PROS AND CONS OF WELL BUILDING
The WELL Building Standard is the next step in the construction of “green” buildings. WELL is a “performance-based system for measuring, certifying, and monitoring features of the built environment that impact human health and well-being, through air, water, nourishment, light, fitness, comfort, and mind.”
Encouraging environmentally-friendly work spaces is nothing new. LEED — Leadership in Energy and Environmental Design — and other certifications have pioneered green design for years. But where existing standards tend to focus on external factors — how the building would affect the environment — WELL is dedicated to improving the lives of those inside the building.
This new standard was just introduced in the last few years and has many building managers and property owners asking, “Should I become WELL certified?” Let’s take a look at the pros and cons of the WELL Building Standard:
- Achieve third-party credibility.

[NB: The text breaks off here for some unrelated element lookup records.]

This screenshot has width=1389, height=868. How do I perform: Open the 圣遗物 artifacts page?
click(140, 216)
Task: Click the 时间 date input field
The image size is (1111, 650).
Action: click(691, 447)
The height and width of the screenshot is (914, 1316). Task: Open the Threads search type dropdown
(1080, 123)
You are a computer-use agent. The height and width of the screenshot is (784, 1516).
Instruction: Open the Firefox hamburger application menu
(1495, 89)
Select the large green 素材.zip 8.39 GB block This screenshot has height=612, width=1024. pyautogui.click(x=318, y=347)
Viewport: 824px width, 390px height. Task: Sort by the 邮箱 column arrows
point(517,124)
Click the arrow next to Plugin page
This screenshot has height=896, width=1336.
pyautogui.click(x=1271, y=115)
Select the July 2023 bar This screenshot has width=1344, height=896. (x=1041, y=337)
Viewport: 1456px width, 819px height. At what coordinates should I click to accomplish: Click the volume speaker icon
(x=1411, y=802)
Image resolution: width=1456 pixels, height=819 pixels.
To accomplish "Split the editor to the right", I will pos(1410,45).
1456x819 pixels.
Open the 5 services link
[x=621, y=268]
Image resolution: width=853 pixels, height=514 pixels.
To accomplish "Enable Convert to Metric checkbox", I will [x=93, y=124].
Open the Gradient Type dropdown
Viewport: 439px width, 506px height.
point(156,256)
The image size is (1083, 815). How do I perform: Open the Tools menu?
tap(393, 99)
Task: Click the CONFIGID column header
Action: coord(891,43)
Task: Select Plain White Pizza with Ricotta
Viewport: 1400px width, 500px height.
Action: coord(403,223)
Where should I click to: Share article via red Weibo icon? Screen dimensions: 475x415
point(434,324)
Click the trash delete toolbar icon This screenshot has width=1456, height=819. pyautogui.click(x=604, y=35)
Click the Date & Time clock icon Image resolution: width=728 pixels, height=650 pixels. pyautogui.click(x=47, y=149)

Many companies may already be practicing WELL standards and don’t see the necessity in being certified. Certification from a third party like WELL gives a company credibility and proves they are offering the highest care to building occupants.
- It’s an encompassing system. Divided into three components — design, policy, and behavioral — the WELL Building Standard encourages health and wellness in areas ranging from lighting and facilities management to healthy food options.
- It comes with a high cost. Both the steps to meet WELL Building Standards and the process of certification are quite expensive, much more so than LEED. Registration for LEED can cost an estimated $900 compared to WELL’s $1,800–10,000. WELL certification and continued verification can cost up to triple the cost of LEED certification.
- The link between well-being and productivity is tenuous. Rod Bunn of Building Services Research and Information Association points out that well-being and productivity are difficult to measure. The costly demands of the WELL standard may not produce equal results.
We have been watching the WELL Building Standard for a while now, and we encourage you to investigate whether it can work for your buildings. Although it may still be some time before tenants require the need for a WELL building, it is in your best interest to be prepared to provide an intelligent response should tenants or potential tenants ask about it.